[Aim of the task]: Rewrite the rows from the start through the line containing "center [40, 305].", substituting "(40, 306)" for "(40, 305)" and keeping everything else the same. Leave out the pictures.

[Stored dataset items]:
※ ※ ※

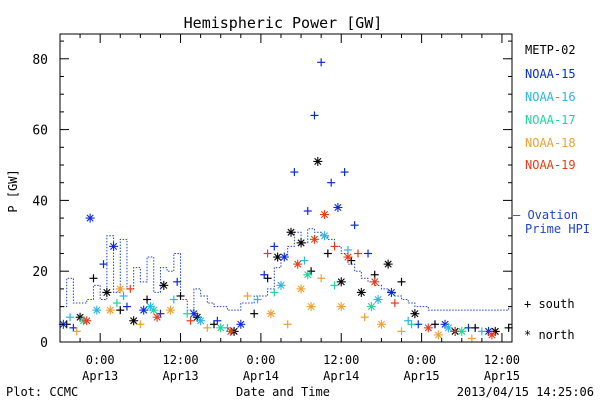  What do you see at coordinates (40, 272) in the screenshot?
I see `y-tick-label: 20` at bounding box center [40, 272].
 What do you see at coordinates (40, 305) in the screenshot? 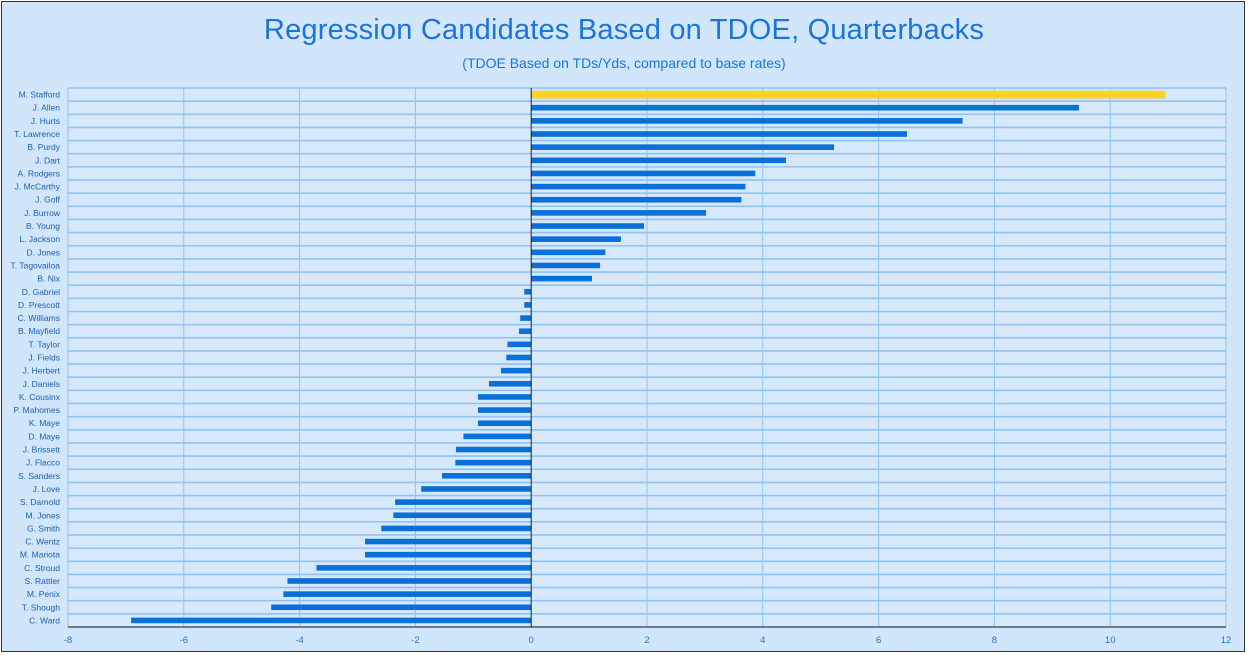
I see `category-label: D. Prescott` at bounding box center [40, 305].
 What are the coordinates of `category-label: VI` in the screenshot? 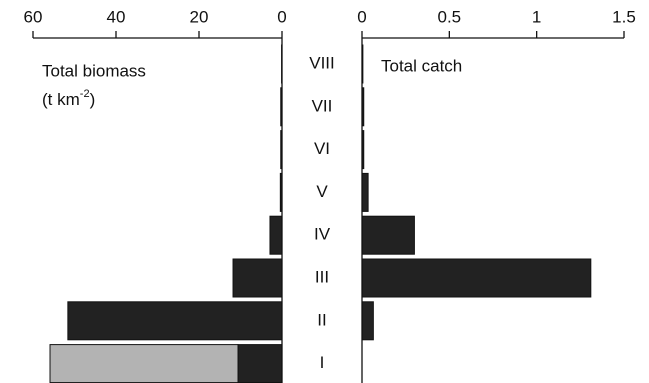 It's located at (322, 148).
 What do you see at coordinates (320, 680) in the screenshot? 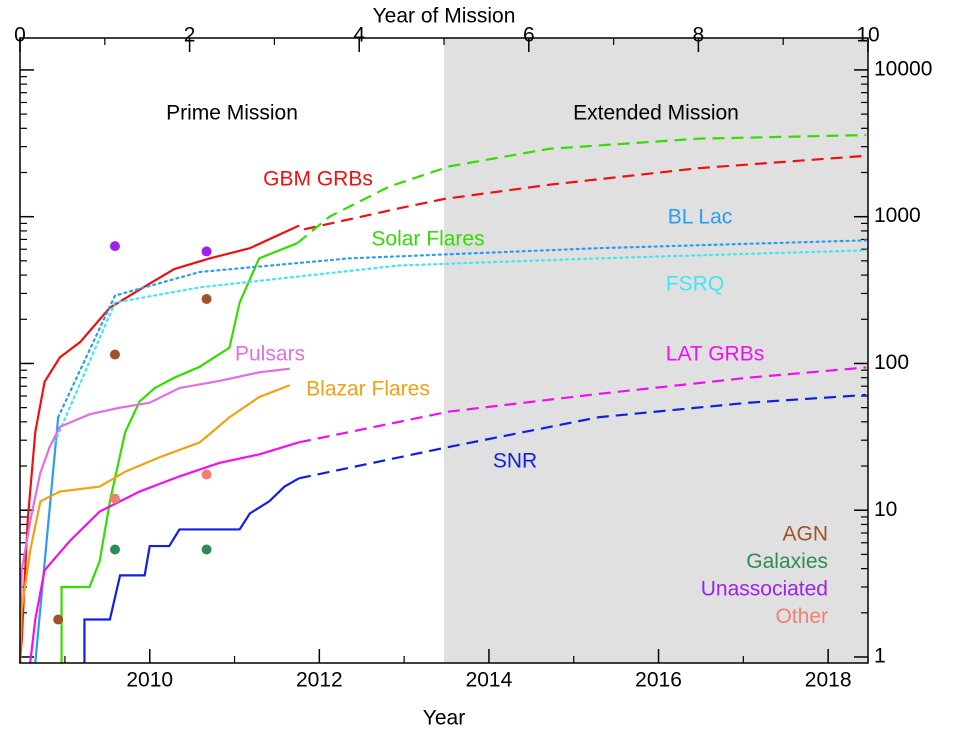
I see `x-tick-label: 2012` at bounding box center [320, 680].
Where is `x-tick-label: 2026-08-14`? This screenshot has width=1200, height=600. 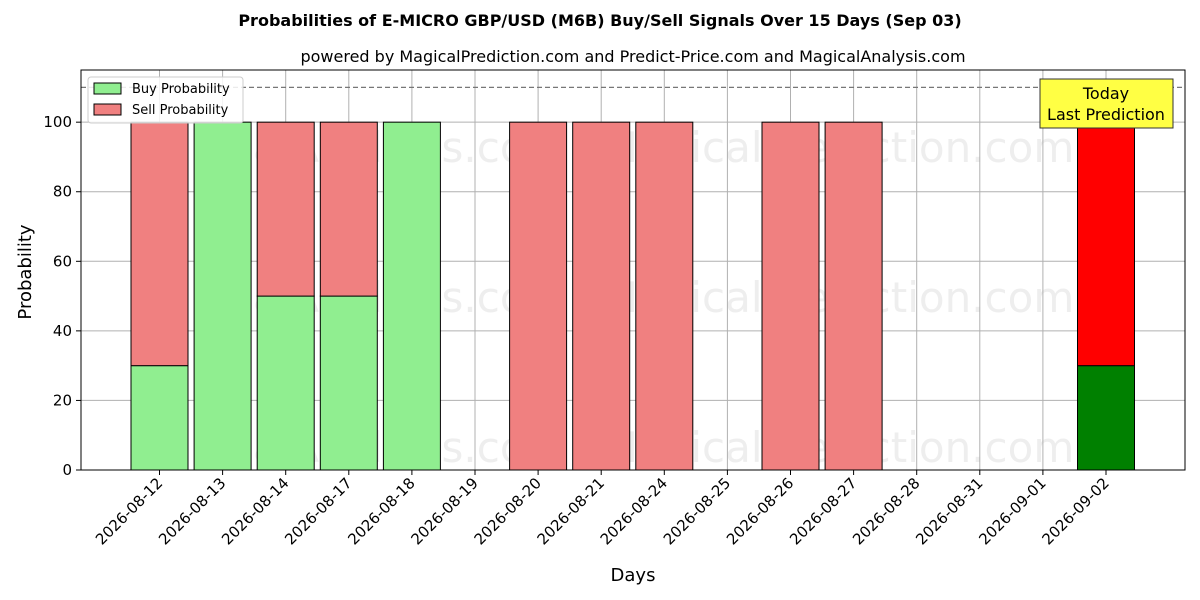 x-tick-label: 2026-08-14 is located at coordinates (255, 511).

※ ※ ※

[Reply to the task]:
  What do you see at coordinates (40, 272) in the screenshot?
I see `y-tick-label: 20` at bounding box center [40, 272].
 What do you see at coordinates (40, 306) in the screenshot? 
I see `category-label: D. Prescott` at bounding box center [40, 305].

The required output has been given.